L’energia giunge al vertice – dopo aver circolato fra i sassi – durante la sepoltura. È un approccio vertiginoso al problema della forma. Vi è uno specchio sottoterra, e un nido: il debito, non la bulimia.

I PIÙ ALTI CANTI D’AMORE – Angelo Rendo

Vorrei scrivere tanto, ma sono troppo occupato dal rispondere al bisogno umorista, non mi serve scrivere. Certe giunture hanno iniziato ad assumere un’altra articolazione. Come se chi ci parla non dovesse più rincasare. Ma, a ben vedere, è lo stesso che un autore chiami chi non voglia essere chiamato. Lo spirito si perde sempre nei peggiori momenti della storia. Così dice chi non ha mai pensato al dicibile, a quale paradosso neghi la parola alla parola in un cortile. Nelle più aperte stanze della terra c’è chi lotta per chiudere una partita, mentre in ogni segreta corte i più alti canti d’amore.

È un’altra cosa. Un’altra cosa quella che voglio dirmi, magari non la si trova che nel giorno. O forse abbiamo paura che di giorno viva la notte. Non è che un’affermazione l’augurio che tutti noi abbiamo elevato ad essa.
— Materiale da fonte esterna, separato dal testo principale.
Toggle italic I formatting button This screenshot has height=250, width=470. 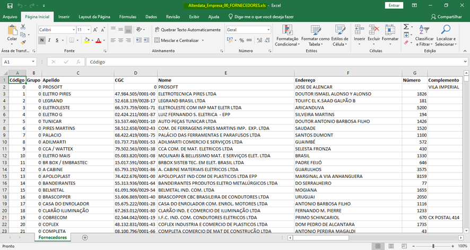point(50,40)
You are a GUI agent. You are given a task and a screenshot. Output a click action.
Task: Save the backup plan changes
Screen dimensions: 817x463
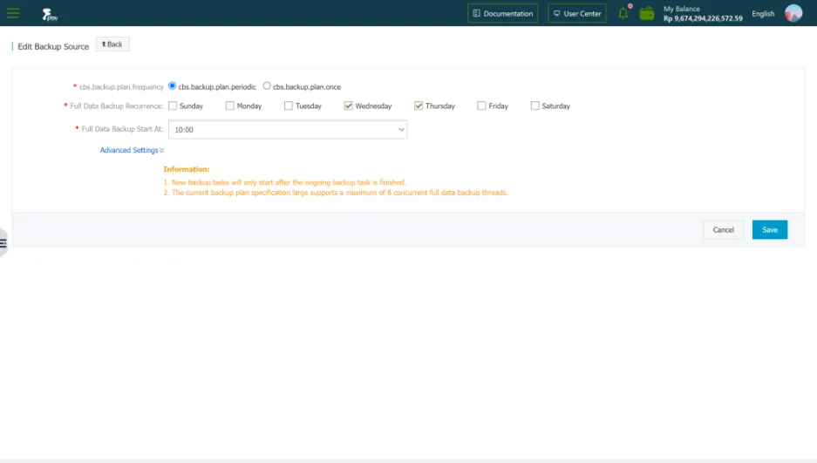(x=769, y=229)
Scriverei quel che non canto, solo fosse mortale quel mondo, la parola che lo scrive. Ma quel mondo non è che lo sguardo più delicato del destriero dell’ultima cosa rimasta.

Quale sia il panorama potremmo non più saperlo, o averlo visto dalla notte del tempo, benché l’acqua non fluisca se togliamo ogni nesso.

Dimentichiamo il peso, la coorte romantica che circonda le generazioni paghe di visioni.

UN CONTINENTE ALLA DERIVA – Angelo Rendo

[Naipaul, “Dolore”, nella nuova collana digitale ‘Microgrammi’ di Adelphi.]

Naipaul soppesa il lutto: il dolore ne è il precipitato. Esso non ha luogo, se non in quella soluzione chiamata vita. E non ha niente a che fare con la parola dolore questo dolore.

La parabola delle tre esistenze che nello scritto si incrociano oscilla sopra un regime vocazionale intriso di umorismo e astuzia. Che è poi lo stato assoluto di quel continente alla deriva chiamato Scrittura.

IL COLMO DELLA MISURA – Angelo Rendo

I giovani e i vecchi sono i più restii al suo cospetto. Gli uni non la conoscono, gli altri, che la sanno, hanno gettato il metro. Il metro rimette ogni cosa al proprio posto, livella. E misura la distanza fra inerzia e sparizione. La misura è il presentimento, il nodo insolubile, l’apparizione violenta della quiete. Chiedersi cosa si prova e non saperlo dire. Ecco il colmo.